(DIRECTIONS FOR THIS TASK):
Your whole reply should be the lines from the one that contains "Instruction: Toggle the isDebug switch" through the last line of the listing, copied exactly.

(RECORDS FOR THE EXERCISE):
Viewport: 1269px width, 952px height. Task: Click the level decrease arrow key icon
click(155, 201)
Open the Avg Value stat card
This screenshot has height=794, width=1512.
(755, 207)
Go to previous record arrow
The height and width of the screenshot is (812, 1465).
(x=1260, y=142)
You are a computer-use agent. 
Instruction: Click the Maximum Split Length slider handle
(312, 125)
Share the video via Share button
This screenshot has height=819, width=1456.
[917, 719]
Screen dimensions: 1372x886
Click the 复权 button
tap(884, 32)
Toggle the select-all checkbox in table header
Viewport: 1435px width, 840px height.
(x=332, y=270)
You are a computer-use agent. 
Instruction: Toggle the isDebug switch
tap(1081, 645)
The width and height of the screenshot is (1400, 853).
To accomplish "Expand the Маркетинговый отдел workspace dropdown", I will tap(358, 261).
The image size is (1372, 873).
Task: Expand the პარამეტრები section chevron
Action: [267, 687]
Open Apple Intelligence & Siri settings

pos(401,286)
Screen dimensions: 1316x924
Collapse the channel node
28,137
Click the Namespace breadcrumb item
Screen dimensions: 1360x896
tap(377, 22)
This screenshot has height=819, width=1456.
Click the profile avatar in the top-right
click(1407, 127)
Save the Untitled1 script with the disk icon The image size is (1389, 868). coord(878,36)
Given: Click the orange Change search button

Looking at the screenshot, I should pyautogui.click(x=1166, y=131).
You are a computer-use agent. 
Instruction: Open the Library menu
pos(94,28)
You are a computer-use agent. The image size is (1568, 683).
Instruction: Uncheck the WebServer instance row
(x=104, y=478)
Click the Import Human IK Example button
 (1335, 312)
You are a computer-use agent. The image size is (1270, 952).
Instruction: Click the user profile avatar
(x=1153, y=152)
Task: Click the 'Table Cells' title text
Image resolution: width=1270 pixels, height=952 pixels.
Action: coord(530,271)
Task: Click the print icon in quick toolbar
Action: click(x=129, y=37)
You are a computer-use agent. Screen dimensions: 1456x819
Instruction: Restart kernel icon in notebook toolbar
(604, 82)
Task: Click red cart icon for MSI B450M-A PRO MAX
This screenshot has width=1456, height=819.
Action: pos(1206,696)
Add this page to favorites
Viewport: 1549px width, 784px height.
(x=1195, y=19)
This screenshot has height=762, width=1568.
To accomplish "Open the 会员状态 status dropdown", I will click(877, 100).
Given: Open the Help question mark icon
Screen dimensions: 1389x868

(RESPONSE TO THIS TASK):
Instruction: Toggle the isDebug switch
tap(1081, 645)
The width and height of the screenshot is (1400, 853).
To accomplish "Expand the Маркетинговый отдел workspace dropdown", I will tap(358, 261).
The image size is (1372, 873).
Task: Expand the პარამეტრები section chevron
Action: [267, 687]
Open Apple Intelligence & Siri settings

pos(401,286)
Screen dimensions: 1316x924
Collapse the channel node
28,137
Click the Namespace breadcrumb item
Screen dimensions: 1360x896
tap(377, 22)
This screenshot has height=819, width=1456.
Click the profile avatar in the top-right
click(1407, 127)
Save the Untitled1 script with the disk icon The image size is (1389, 868). coord(878,36)
Given: Click the orange Change search button

Looking at the screenshot, I should pyautogui.click(x=1166, y=131).
You are a computer-use agent. 
Instruction: Open the Library menu
pos(94,28)
You are a computer-use agent. The image size is (1568, 683).
Instruction: Uncheck the WebServer instance row
(x=104, y=478)
Click the Import Human IK Example button
 (1335, 312)
You are a computer-use agent. The image size is (1270, 952).
Instruction: Click the user profile avatar
(x=1153, y=152)
Task: Click the 'Table Cells' title text
Image resolution: width=1270 pixels, height=952 pixels.
Action: coord(530,271)
Task: Click the print icon in quick toolbar
Action: click(x=129, y=37)
You are a computer-use agent. Screen dimensions: 1456x819
Instruction: Restart kernel icon in notebook toolbar
(604, 82)
Task: Click red cart icon for MSI B450M-A PRO MAX
This screenshot has width=1456, height=819.
Action: pos(1206,696)
Add this page to favorites
Viewport: 1549px width, 784px height.
(x=1195, y=19)
This screenshot has height=762, width=1568.
To accomplish "Open the 会员状态 status dropdown", I will click(877, 100).
Given: Open the Help question mark icon
Screen dimensions: 1389x868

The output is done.